La tensión en el conflicto en el Golfo Pérsico ha alcanzado un punto crítico tras el ataque coordinado contra dos buques petroleros frente a las costas de Irak, cerca de la frontera con Kuwait. Las naves, presuntamente de origen estadounidense y australiano, fueron alcanzadas al sur de Basora por embarcaciones con trampas explosivas, provocando incendios masivos y dejando un saldo trágico de varios heridos y al menos un fallecido.
Investigaciones preliminares de seguridad iraquí apuntan a la autoría de fuerzas iraníes, mientras el Cuerpo de la Guardia Revolucionaria Islámica de Irán (CGRI) extendía su ofensiva hacia zonas industriales en Emiratos Árabes Unidos y la base aérea de EE. UU. en Kuwait.
En el plano diplomático, las posturas de los líderes involucrados reflejan una brecha casi insalvable que agrava la inestabilidad del mercado petrolero global. El presidente de Irán, Masoud Pezeshkian, condicionó el cese de las hostilidades al reconocimiento de los derechos legítimos de su nación, el pago de reparaciones de guerra y garantías internacionales contra futuras agresiones. Pezeshkian calificó estas medidas como la única vía para detener la violencia que, según su administración, ha sido provocada por el «régimen sionista» y Washington en un contexto de máxima fricción regional.
Por su parte, el presidente de los Estados Unidos, Donald Trump, mostró una postura de dominio absoluto al asegurar que el conflicto terminará «pronto» debido al éxito de las operaciones militares estadounidenses.

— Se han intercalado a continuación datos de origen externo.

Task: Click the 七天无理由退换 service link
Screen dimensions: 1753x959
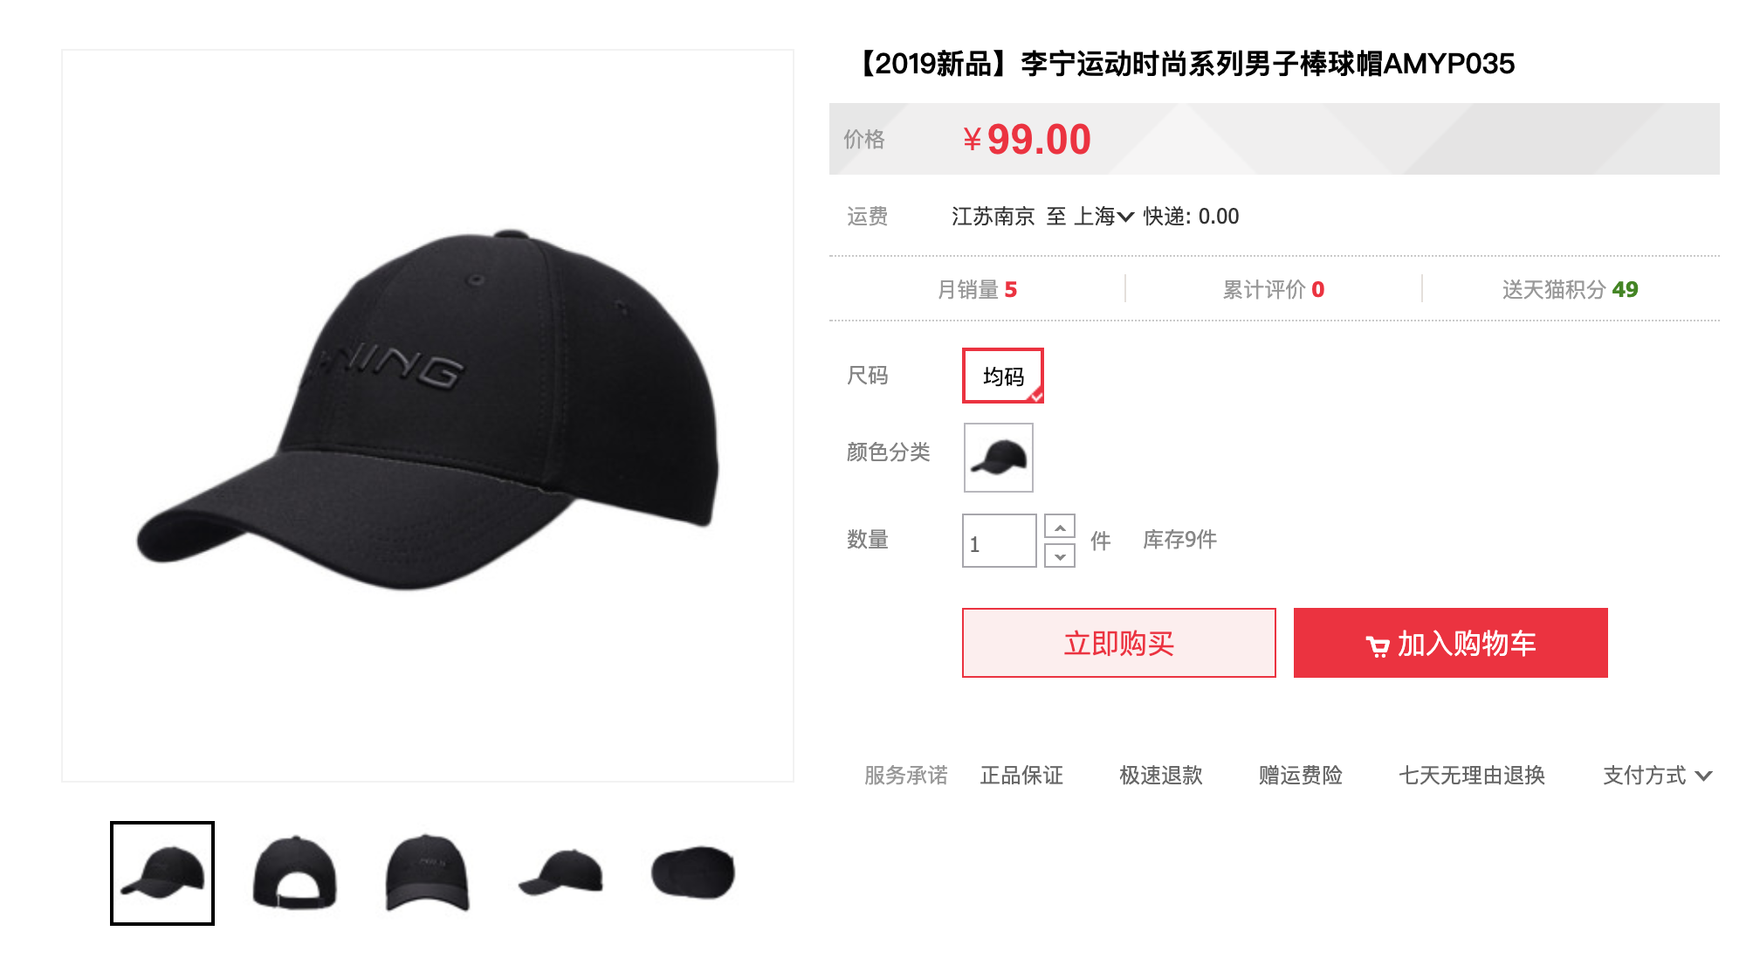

En una entrevista reciente, Trump afirmó que los daños causados a la infraestructura iraní han superado las expectativas y que la guerra avanza por delante del calendario previsto, llegando a declarar que «prácticamente no queda nada que atacar». Esta retórica de fuerza, sumada a los ataques a activos energéticos estratégicos, mantiene al mundo en alerta ante una posible interrupción masiva del suministro de crudo.